She was focused on the Women’s Ministry when parents encouraged her to run for Gainesville school board representative. “Now I do what I absolutely love. Now I’m advocated for children all over Prince William County.”

But Satterwhite served on the board during a tumultuous time. She strongly clashed with prior school board chairman Ryan Sawyers. She is affiliated with the Republicans, while he a Democrat, though school board members technically run independently of parties.

Some believe the issues were deeper rooted than the typical political squabbles and a county-wide “Repeal Ryan Sawyers” campaign that was making headway.

While things have settled down significantly under the leadership of Babur Lateef, who is running against her, Satterwhite seeks to restore decorum on the board and repair the board’s damaged reputation across the Commonwealth.

“[I want us] refocusing on respecting each other, professionalism and what it means to be a board member. As leaders, we set a tone for the division.”

Satterwhite has dealt with difficult situations. As parents and teachers made their concerns with Ronald Reagan Middle School principal very public last spring, Satterwhite walked a tightrope, acknowledging parent and teachers’ concerns while abiding by rules of employee confidentiality.

“I did a lot of listening,” she said, adding the school division sent a letter to parents regarding the incident, and she was very concerned about its tone.

“I lot of things we do great in Prince William County,” she said, ” and we have amazing schools,” but she also wants to foster a culture that is productive for everyone.

“[We need a] climate for our schools that people are respected from the top down and the bottom up. I want our teachers to feel listened to and respected and our students to be listened to and respected….I want to make sure we have very open communications with our employees. They want to feel heard; we need to listen.”

■ ■ ■ ■ ■ ■ ■

• _Complete the following_
1 – In the school board candidate profile, which prior school board chairman did Satterwhite strongly clash with?
2 – In the school board candidate profile, take the part that opens with the words containing "While things have" and closes with "across the Commonwealth.", and write it out with "civility" substituted for "decorum".
3 – Proceed with the school board candidate profile from the point where it stops.

• _Data excerpt_
■ ■ ■ ■ ■ ■ ■

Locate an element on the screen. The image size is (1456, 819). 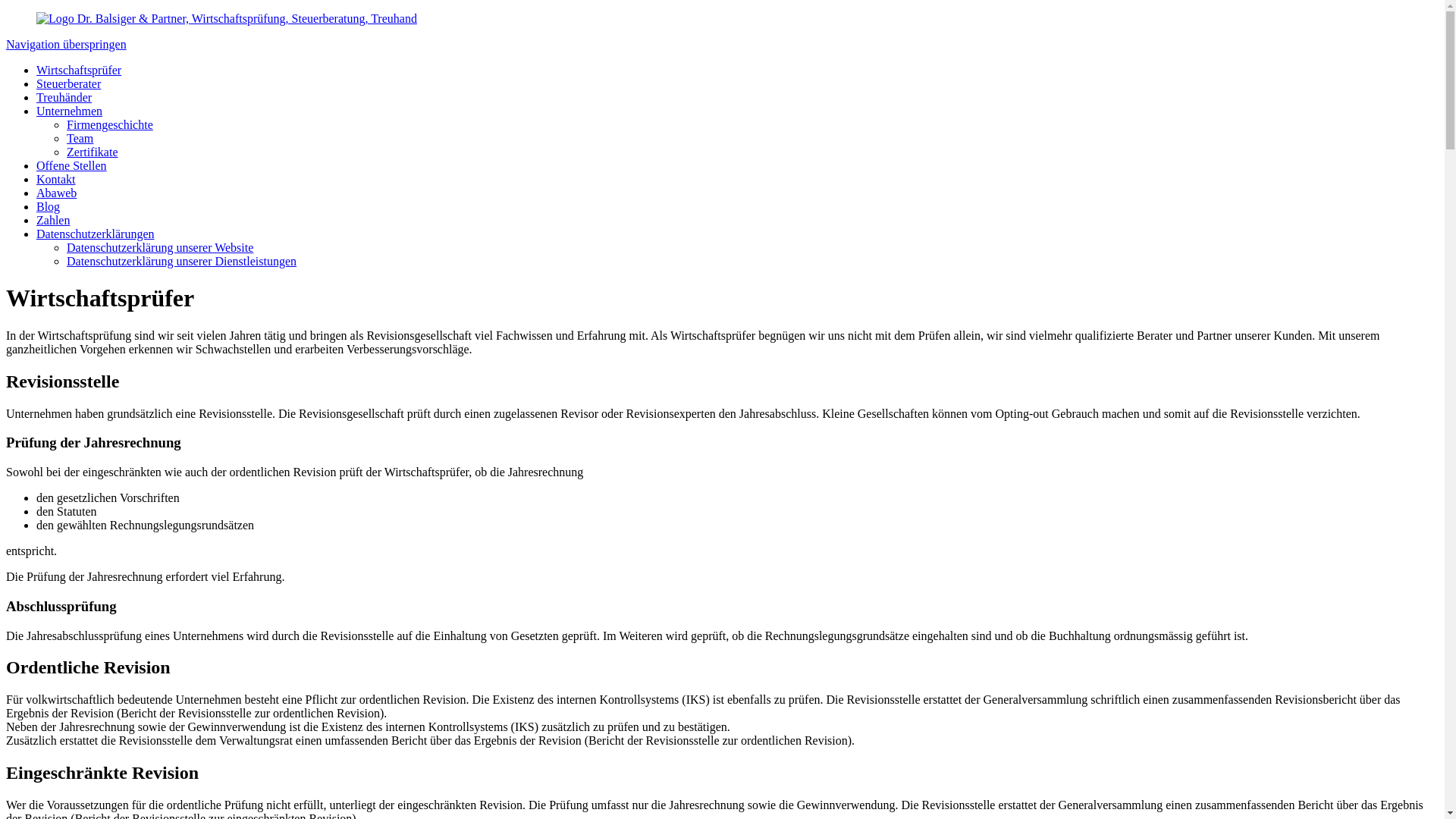
'Team' is located at coordinates (79, 138).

■ ■ ■ ■ ■ ■ ■

• _In response_
1 – Ryan Sawyers

2 –
While things have settled down significantly under the leadership of Babur Lateef, who is running against her, Satterwhite seeks to restore civility on the board and repair the board’s damaged reputation across the Commonwealth.

3 –
Satterwhite is cognizant that employees want a competitive salary as well. She would like the board to consider adjusting its five and ten-year fiscal plans to rethink raises, rather than trying to address them after the budget has been prepared.

And she also intends be proactive in regards school safety. As a member of the Safe Schools Advisory Council since 2012, it has been on her mind for some time. She is an advocate for more SROs last school year, and a police presence in the school.

She wants to lobby the General Assembly to make it easier for retired officers to work in schools without sacrificing their Virginia Retirement Funds, and not arm teachers who should be focused on educating students.

She has also gotten the school division to hire several more social workers. She believes it is imperative to check in on the wellbeing of the students and improve safety.

In a decision that divided the community, Satterwhite voted not to include LGBTQ individuals in the division non-discrimination policy. Now that the policy has changed to include people of various sexual and gender identities, she is not advocating to overturn the policy unless the government can provide clear guidance on the issue.

“I felt it was irresponsible to pass it when federal and state law was still undecided; nobody has a decision on that yet. It was irresponsible then, and for us to change it again, would be irresponsible. Right now, keep it as it is. Wait for a decision on the federal level. Taking our families and constituents on a roller coaster is not good for anyone.”

She always wants all students to know they are welcome. “We educate and we embrace every one of our students we want every one of them to be successful.”

But Satterwhite also wants to take steps towards common goals, such as reducing class sizes.She recommends looking into various options put forth by members of the board of county supervisors, such as applying a levy to provide dedicated funds for that purpose.

She hopes that people will research the candidates, stay involved with the schools and come out to vote in November.

In addition to current interim chairman Babur Lateef, Stanley Bender is running for the seat. He ran against Occoquan representative Lillie Jessie in 2012.

Satterwhite and Lateef will both be participating in a community forum, hosted by Prince William’s Committee of 100 on Sept. 27 at 7 p.m. at Northern Virginia’s Community College’s Manassas Campus. 

Bristow Beat intends post interviews with other candidates as well. We have not endorsed any candidate in the race.

© 2018, Bristow Beat. All rights reserved.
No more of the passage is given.